As a case in point, developed countries are potentially better positioned to achieve economies of scale because they already have robust infrastructure, sound governance, an educated electorate, and a stable fiscal environment in place. Good governance refers to the processes used to ensure that the exercise of sovereign power is disciplined to achieve the primary objectives of government: securing the health, wealth, and happiness of the population (Chamberlain 2014). Foucault (1991) argued that the central focus of good governance is to achieve overall welfare and security for the populace, rather than a select few political elites (Joseph 2009). The relationships between the government and various sectors of society determine the manner in which things are done and how services are provided. Good governance is a prerequisite at all levels of public administration. It is of critical importance at the local level, as local governments are closer to the people and provide them with essential services (Sutcliffe 2020). A strong governance structure enhances a municipality’s chances of achieving economies of scale. Contrastingly, many countries in the global south face significant challenges: crumbling infrastructure, lack of basic services like electricity, water and sanitation, a low level of education, and widespread poverty. For these municipalities, delivering services and collecting revenue become daunting tasks. These challenges limit revenue collection, leading to unsustainable and dysfunctional municipalities. While Ekurhuleni Metropolitan Municipality is not dysfunctional, it faces service delivery backlogs that have been discussed previously, including high unemployment rates, poverty, and a proliferation of informal settlements. These hurdles disadvantage the municipality and create unfavourable conditions for the realisation of economies of scale.

South Africa, a developing country, grapples with deficits in social and economic development. The South African economy has been on a downward spiral, negatively impacting the fiscal environment and leading to job losses, increased poverty, and reduced spending and economic participation among the electorate. These unfavourable conditions challenge the ‘bigger is better’ argument in two aspects: firstly, larger municipalities attract a rapid increase in population, and secondly, larger populations increase the demand for services. This increased demand escalates expenditure, leading to diseconomies of scale. Considering the struggles faced by developed countries in achieving economies of scale despite their resources, it appears almost impossible for developing countries to reach economies of scale, given the developmental challenges they face. This struggle is particularly apparent in African countries.

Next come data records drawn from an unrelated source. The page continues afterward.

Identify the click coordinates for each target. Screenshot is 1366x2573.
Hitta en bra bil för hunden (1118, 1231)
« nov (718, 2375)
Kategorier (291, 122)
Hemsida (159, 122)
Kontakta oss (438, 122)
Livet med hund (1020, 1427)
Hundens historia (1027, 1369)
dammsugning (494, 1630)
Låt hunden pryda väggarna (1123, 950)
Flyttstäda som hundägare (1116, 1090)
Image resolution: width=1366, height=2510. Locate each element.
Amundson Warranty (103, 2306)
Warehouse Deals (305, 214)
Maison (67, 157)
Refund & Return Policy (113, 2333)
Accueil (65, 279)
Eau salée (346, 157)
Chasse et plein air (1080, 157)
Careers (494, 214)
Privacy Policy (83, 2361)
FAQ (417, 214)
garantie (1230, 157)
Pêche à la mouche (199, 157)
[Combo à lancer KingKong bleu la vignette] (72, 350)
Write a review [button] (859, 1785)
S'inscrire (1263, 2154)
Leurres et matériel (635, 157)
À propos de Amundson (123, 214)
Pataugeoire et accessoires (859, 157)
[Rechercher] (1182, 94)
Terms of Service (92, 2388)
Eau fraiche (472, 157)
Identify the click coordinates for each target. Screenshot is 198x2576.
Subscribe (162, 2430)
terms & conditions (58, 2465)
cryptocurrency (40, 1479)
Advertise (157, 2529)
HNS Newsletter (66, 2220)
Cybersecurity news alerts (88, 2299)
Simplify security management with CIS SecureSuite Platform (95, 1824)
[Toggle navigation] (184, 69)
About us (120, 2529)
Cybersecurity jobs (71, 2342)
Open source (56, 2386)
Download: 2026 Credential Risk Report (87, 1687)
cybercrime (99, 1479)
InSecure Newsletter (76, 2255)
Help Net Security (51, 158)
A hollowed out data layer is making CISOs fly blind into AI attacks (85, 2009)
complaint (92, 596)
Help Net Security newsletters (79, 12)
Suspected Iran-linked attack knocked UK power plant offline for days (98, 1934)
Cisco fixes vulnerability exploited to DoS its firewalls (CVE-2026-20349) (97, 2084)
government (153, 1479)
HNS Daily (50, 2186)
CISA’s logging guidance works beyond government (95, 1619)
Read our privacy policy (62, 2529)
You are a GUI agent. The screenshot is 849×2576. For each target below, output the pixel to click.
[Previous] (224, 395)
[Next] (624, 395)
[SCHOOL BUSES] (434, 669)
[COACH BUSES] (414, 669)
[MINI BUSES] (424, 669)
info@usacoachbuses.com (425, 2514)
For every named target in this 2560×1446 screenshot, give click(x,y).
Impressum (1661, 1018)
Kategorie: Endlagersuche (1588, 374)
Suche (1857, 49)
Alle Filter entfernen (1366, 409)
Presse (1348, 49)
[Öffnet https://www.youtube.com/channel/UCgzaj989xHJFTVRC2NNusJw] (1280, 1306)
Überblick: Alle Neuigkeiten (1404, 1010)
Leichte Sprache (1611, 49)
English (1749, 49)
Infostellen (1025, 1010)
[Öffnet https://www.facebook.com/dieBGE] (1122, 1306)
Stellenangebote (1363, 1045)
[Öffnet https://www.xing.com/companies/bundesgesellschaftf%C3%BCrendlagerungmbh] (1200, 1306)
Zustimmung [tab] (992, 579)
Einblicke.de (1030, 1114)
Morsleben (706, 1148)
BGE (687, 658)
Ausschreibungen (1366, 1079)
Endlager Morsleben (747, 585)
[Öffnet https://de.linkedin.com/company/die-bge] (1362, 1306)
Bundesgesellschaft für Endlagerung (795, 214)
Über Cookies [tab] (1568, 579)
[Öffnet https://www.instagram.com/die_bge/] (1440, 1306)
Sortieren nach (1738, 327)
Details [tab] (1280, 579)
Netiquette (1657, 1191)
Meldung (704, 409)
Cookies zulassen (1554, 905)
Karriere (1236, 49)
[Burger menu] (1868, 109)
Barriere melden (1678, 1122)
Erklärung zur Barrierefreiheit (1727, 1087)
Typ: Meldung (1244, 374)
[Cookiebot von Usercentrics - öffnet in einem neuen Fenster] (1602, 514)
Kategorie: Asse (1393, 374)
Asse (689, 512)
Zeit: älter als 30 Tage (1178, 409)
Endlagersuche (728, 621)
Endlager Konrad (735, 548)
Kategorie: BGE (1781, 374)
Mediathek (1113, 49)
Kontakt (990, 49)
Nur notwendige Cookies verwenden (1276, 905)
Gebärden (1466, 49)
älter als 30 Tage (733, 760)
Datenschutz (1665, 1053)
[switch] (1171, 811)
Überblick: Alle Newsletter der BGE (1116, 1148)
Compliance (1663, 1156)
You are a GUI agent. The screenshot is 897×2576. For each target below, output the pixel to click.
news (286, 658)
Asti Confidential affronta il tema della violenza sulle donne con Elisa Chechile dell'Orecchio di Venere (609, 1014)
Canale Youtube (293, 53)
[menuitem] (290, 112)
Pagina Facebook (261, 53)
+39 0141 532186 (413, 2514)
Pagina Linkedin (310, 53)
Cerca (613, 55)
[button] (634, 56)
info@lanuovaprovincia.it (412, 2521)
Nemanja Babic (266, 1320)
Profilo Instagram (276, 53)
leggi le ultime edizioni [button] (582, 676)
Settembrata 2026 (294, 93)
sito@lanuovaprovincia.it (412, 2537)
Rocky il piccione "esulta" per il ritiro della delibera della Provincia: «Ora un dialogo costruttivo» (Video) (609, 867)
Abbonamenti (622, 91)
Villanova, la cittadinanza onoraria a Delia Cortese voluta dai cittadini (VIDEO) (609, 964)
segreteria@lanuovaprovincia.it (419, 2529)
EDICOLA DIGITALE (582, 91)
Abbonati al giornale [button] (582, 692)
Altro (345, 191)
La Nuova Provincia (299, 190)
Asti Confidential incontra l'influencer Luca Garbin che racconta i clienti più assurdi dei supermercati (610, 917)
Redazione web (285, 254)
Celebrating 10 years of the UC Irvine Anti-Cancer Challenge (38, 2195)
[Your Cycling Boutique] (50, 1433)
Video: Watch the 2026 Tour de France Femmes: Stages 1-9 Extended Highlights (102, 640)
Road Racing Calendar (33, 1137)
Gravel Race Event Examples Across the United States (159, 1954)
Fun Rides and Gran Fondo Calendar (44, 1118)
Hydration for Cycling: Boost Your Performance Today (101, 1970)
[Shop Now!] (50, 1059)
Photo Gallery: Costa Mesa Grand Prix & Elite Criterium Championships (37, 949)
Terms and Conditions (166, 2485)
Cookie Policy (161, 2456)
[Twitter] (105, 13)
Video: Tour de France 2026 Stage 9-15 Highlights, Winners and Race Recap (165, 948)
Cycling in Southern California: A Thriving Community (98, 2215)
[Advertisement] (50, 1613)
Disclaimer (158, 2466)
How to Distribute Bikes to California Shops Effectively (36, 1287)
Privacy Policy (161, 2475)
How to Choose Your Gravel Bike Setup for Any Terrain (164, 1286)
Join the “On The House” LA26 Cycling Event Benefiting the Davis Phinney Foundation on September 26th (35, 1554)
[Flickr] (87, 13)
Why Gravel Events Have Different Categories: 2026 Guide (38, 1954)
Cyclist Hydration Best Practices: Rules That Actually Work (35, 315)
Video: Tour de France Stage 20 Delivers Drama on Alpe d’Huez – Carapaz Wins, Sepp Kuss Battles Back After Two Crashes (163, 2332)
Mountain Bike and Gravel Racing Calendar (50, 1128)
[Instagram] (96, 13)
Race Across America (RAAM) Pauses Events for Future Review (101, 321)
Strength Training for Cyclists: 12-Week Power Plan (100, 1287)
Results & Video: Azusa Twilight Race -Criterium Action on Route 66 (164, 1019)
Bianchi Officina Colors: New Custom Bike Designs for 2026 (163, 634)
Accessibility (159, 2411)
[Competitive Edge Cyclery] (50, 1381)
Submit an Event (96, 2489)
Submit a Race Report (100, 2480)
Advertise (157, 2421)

Economies of scale at the local government level

The critical problem encountering most local authorities, particularly those overseeing cities in developing countries, is the growing divide between available financial resources and the requirements for municipal expenditure (UN-Habitat 2015). The primary cause of this widening economic disparity is the swift expansion of urban populations, which fuels an escalating demand for public services, new public infrastructure, and its subsequent maintenance (Dafflon 2011). Research has proven that it is almost impossible to quantify economies of scale in terms of municipal services and till now no strong evidence to verify otherwise is available. It is further difficult to effectively evaluate economies of scale in municipalities because their services are under public scrutiny. The public’s perception plays a significant role because when it is positive, it can portray a picture that economies of scale are being achieved; but if the perceptions are negative, it can also illustrate that economies of scale are not being achieved. Public perceptions are always fluctuating and erratic because they are based on personal perceptions and not empirical research. Public perceptions cannot be relied on because people are fluid and move from city to city, or province to province, and their perceptions may be influenced by previous experiences (Masiya et al. 2019).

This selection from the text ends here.